→ What you are asked to do
Every entry below must be repeated exactly; skip the pictures.
Records supplied START
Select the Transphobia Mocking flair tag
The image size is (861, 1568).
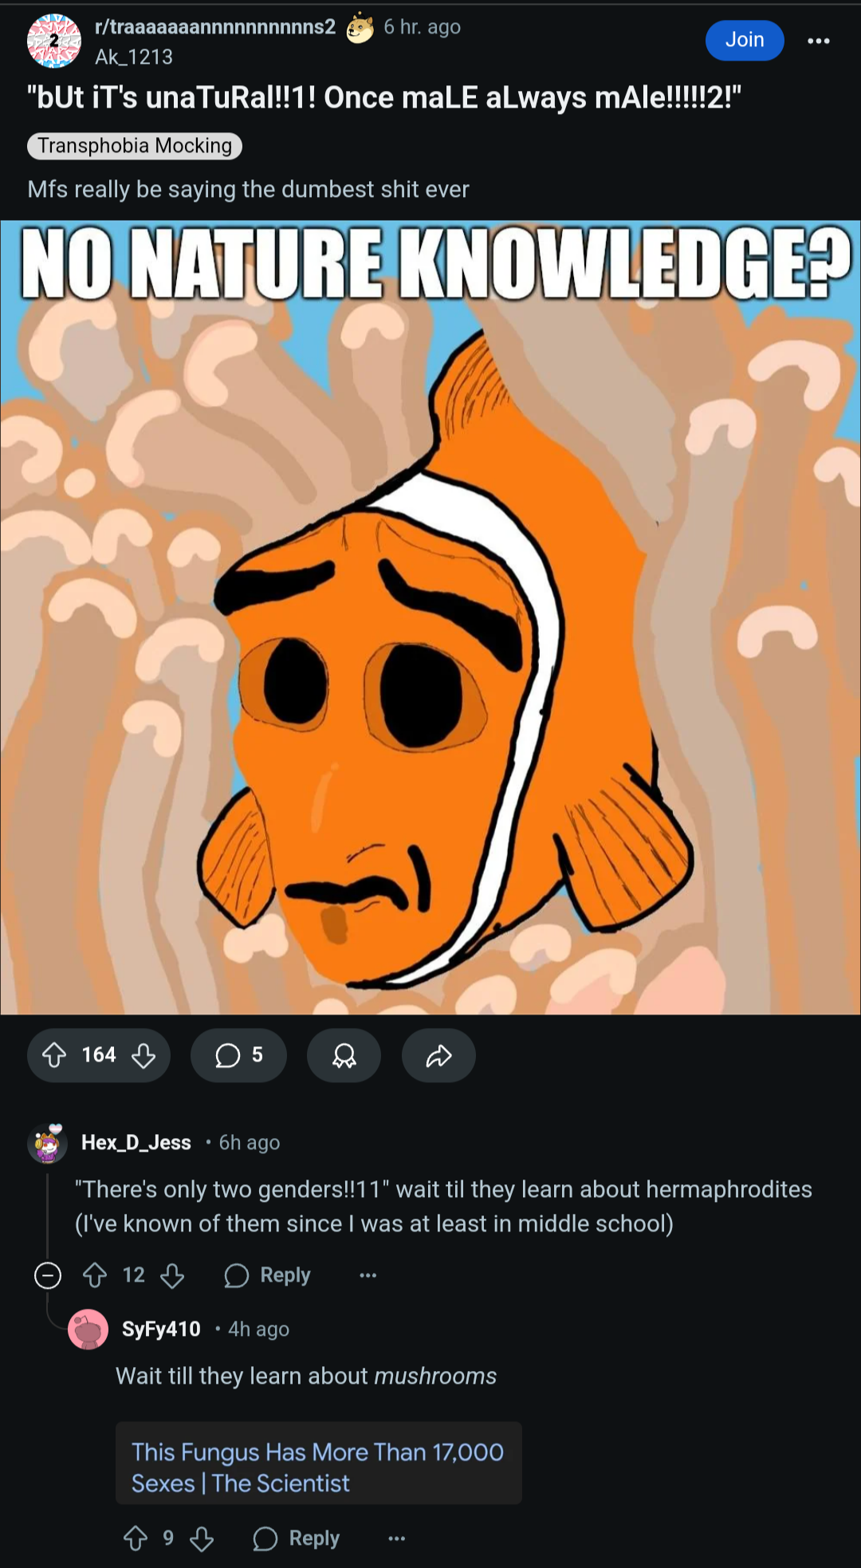coord(135,146)
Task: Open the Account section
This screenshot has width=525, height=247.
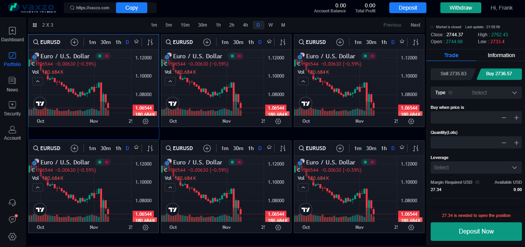Action: point(12,133)
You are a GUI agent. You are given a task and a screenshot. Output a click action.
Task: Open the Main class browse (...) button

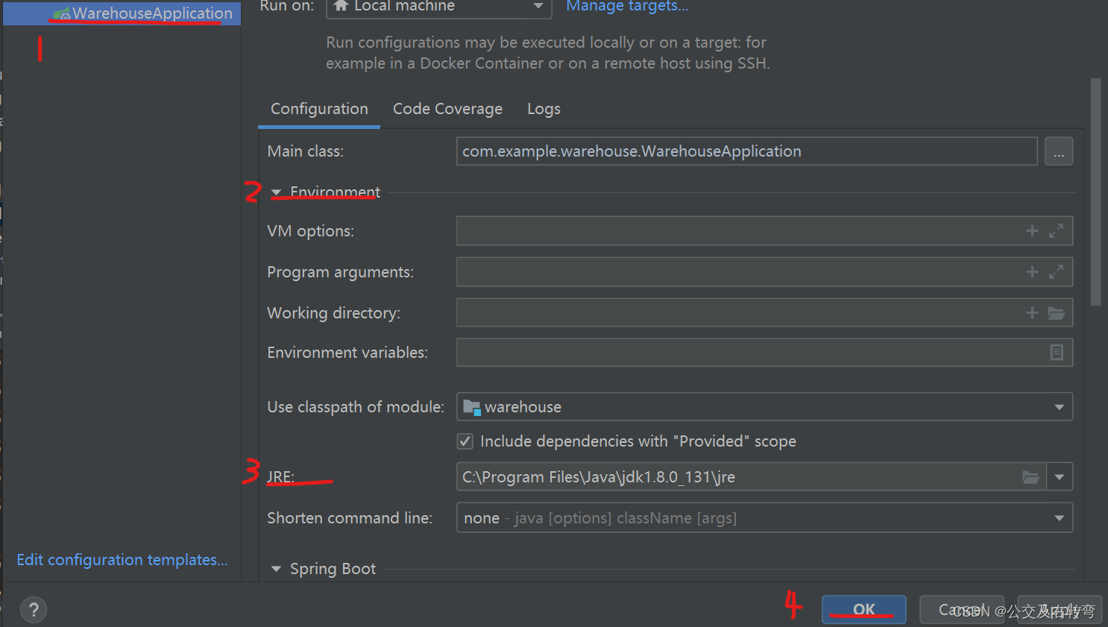tap(1059, 151)
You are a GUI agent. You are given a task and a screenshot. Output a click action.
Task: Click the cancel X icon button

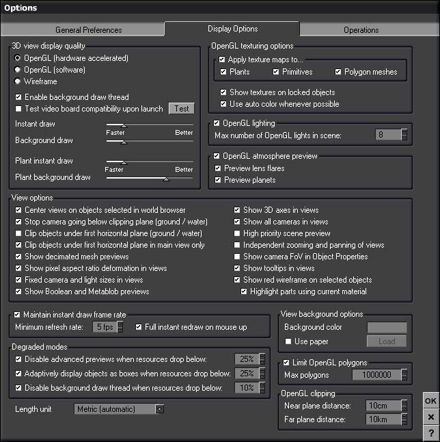click(x=430, y=417)
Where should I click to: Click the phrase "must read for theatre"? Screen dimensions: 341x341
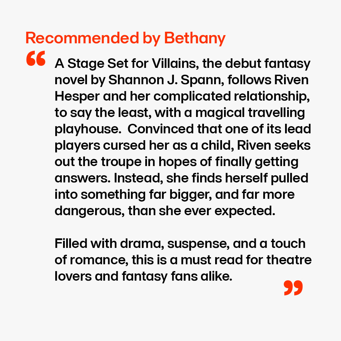pyautogui.click(x=246, y=260)
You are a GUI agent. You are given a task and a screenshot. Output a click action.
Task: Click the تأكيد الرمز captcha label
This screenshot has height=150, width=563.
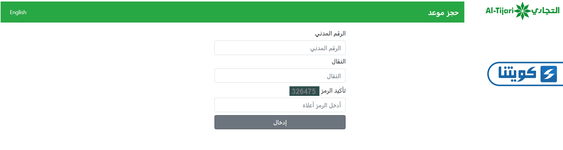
Records supplied END
→ Answer space
Select the Transphobia Mocking flair tag
The image size is (861, 1568).
coord(135,146)
Task: Open the Account section
This screenshot has width=525, height=247.
Action: point(12,133)
You are a GUI agent. You are given a task and a screenshot. Output a click action.
Task: Open the Main class browse (...) button

tap(1059, 151)
You are a GUI agent. You are given a task and a screenshot. Output a click action.
Task: Click the cancel X icon button

click(x=430, y=417)
Where should I click to: Click the phrase "must read for theatre"? Screen dimensions: 341x341
pyautogui.click(x=246, y=260)
You are a GUI agent. You are given a task and a screenshot. Output a click action.
Task: Click the تأكيد الرمز captcha label
This screenshot has height=150, width=563.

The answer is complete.